## SOURCE DOCUMENT
A recent report suggests that Russia still has a long way to go when it comes to ensuring trade unions’ place in society
In the mid-twentieth century freedom of association was internationally recognized as a basic human right and a fundamental principle of the International Labour Organization. In the modern world, workers’ rights to form trade unions and engage in collective bargaining are rarely challenged openly but often ignored in practice. As before, employees trying to exercise this right are likely to face government and employer pressure and legal obstacles.
Russia’s laws and constitution guarantee freedom of association, including the right to form trade unions for advancing workers’ interests and the freedom to set up and run non-governmental associations.
Russia ratified the ILO’s fundamental Conventions No. 87 and No. 98 concerning freedom of association and collective bargaining and the right of all workers and entrepreneurs to form and join organizations without previous authorization, thereby making a commitment to respect the said principles and rights.

## SOURCE EXCERPT
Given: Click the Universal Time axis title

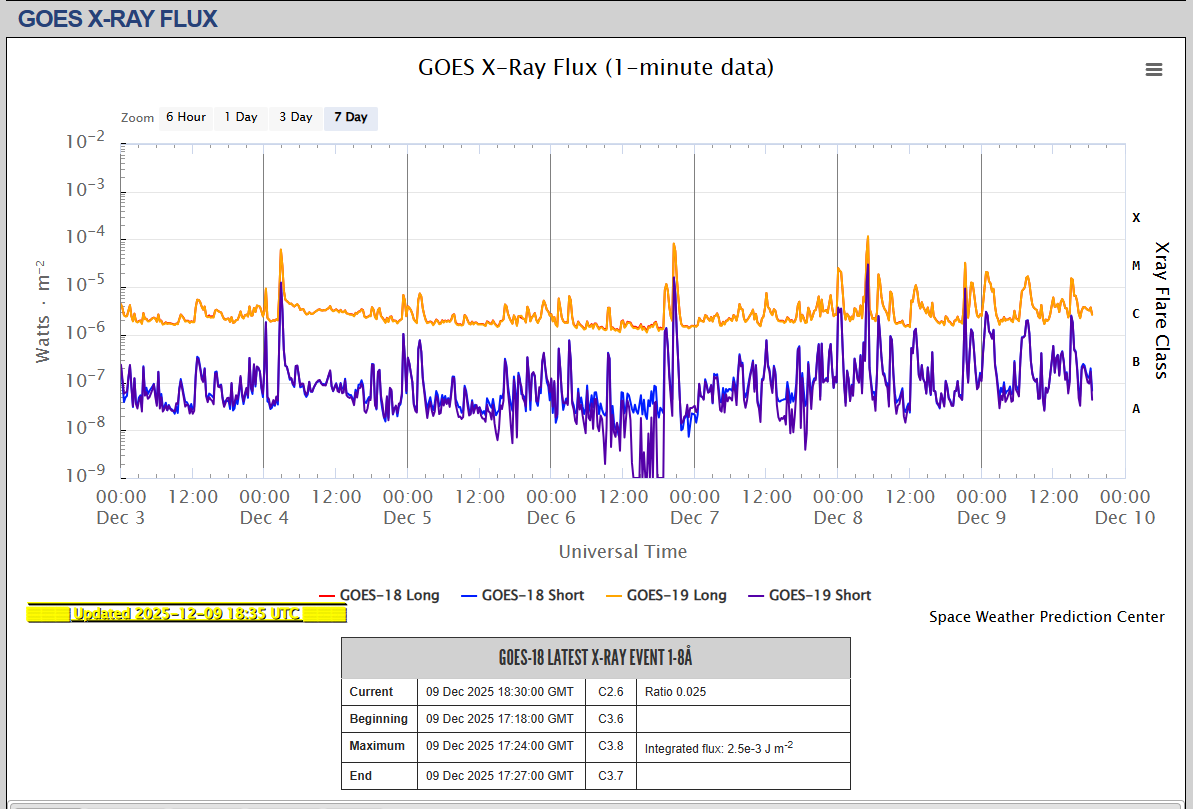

## TASK SET
1. In the passage on trade unions in Russia, which two ILO Conventions did Russia ratify?
2. Rewrite the paragraph of the passage on trade unions in Russia that begins "In the mid-twentieth century" as a short bulleted list, keeping its main facts.
3. From the passage on trade unions in Russia, reproduce the text word for word, starting at "Russia’s laws and" and ending at "run non-governmental associations.".

## ANSWERS IN ORDER
1. Conventions No. 87 and No. 98.

2.
- In the mid-twentieth century, freedom of association was recognized internationally as a basic human right and a fundamental ILO principle.
- Today, workers' rights to form trade unions and bargain collectively are rarely challenged openly but are often ignored in practice.
- Employees who try to exercise these rights are still likely to face government and employer pressure and legal obstacles.

3.
Russia’s laws and constitution guarantee freedom of association, including the right to form trade unions for advancing workers’ interests and the freedom to set up and run non-governmental associations.